The testimony in this case reflected that Georgia-Pacific considered the purchasers of the paper towels, and not the bathroom using consumers, to be the end-users, so the Court considers that group to be the more important group for purposes of this factor. The testimony of Steve Seamon and Andy Andersen was that the relevant paper towel sales occur between professional sales people selling towels and businesses and non-profits who buy the towels. The towels are purchased in high volumes. Therefore, purchasers exercise a high degree of care. This factor therefore weighs in favor of Myers both in regards to the consumers and the end users.
The sixth factor is actual confusion. "Confusion is relevant when it exists in the minds of persons in a position to influence the purchasing decision or persons whose confusion presents a significant risk to the sales, goodwill, or reputation of the trademark owner." Mid-State Aftermarket Body Parts, 466 F.3d at 634 (citing Beacon Mut. Ins. Co. v. OneBeacon Ins. Grp., 376 F.3d 8, 10 (1st Cir. 2004)).

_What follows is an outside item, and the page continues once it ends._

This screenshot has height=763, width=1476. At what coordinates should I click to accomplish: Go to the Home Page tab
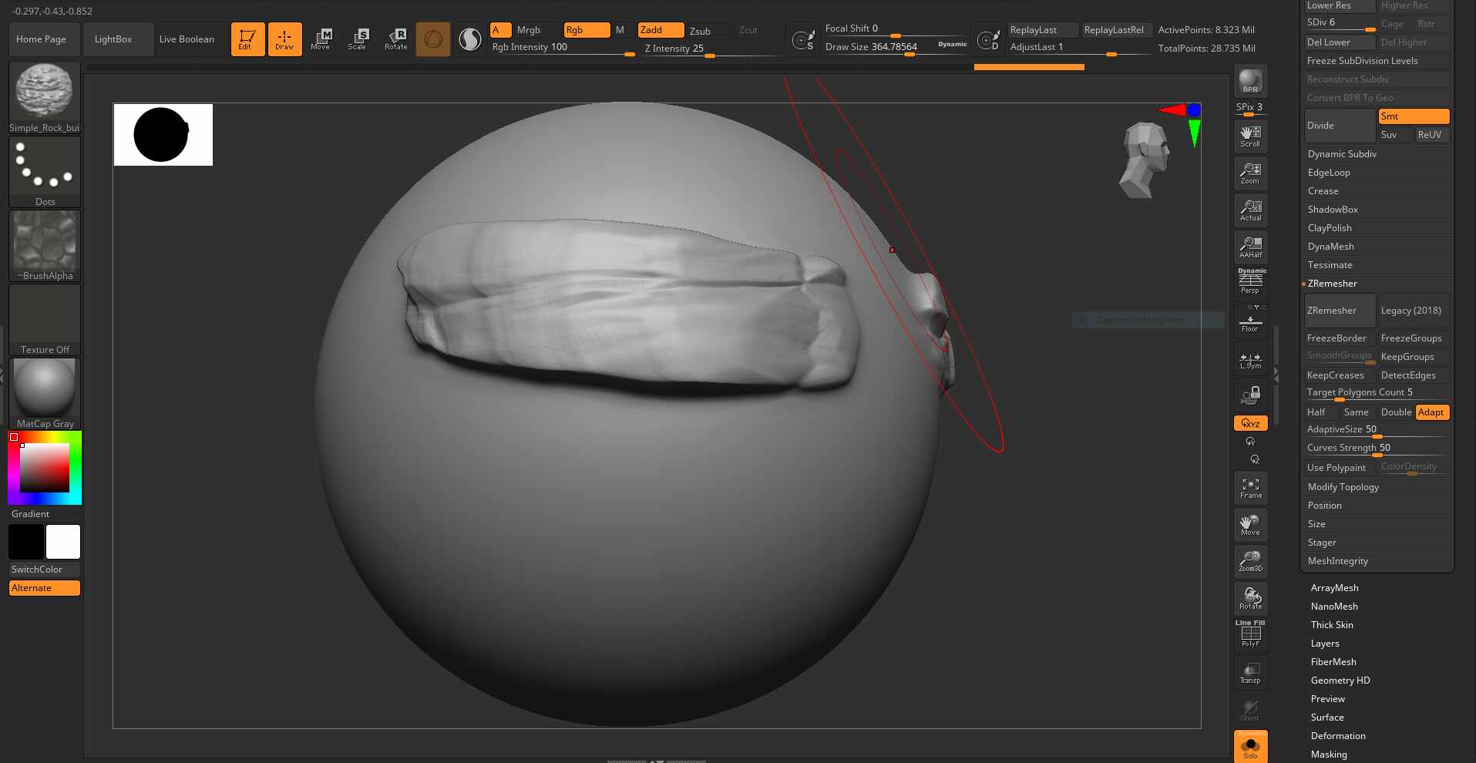click(42, 39)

Georgia-Pacific has produced no evidence that an actual consumer or purchaser of paper towels has ever been confused by the presence of Von Drehle paper in an enMotion dispenser. The testimony of Steve Seamon reflected the belief in the industry that the presence of a company's marks on a paper towel dispenser was not an indicator of the origin of the paper towels since he thought it was an acceptable practice to place paper towels of one brand in an unleased dispenser bearing a different brand.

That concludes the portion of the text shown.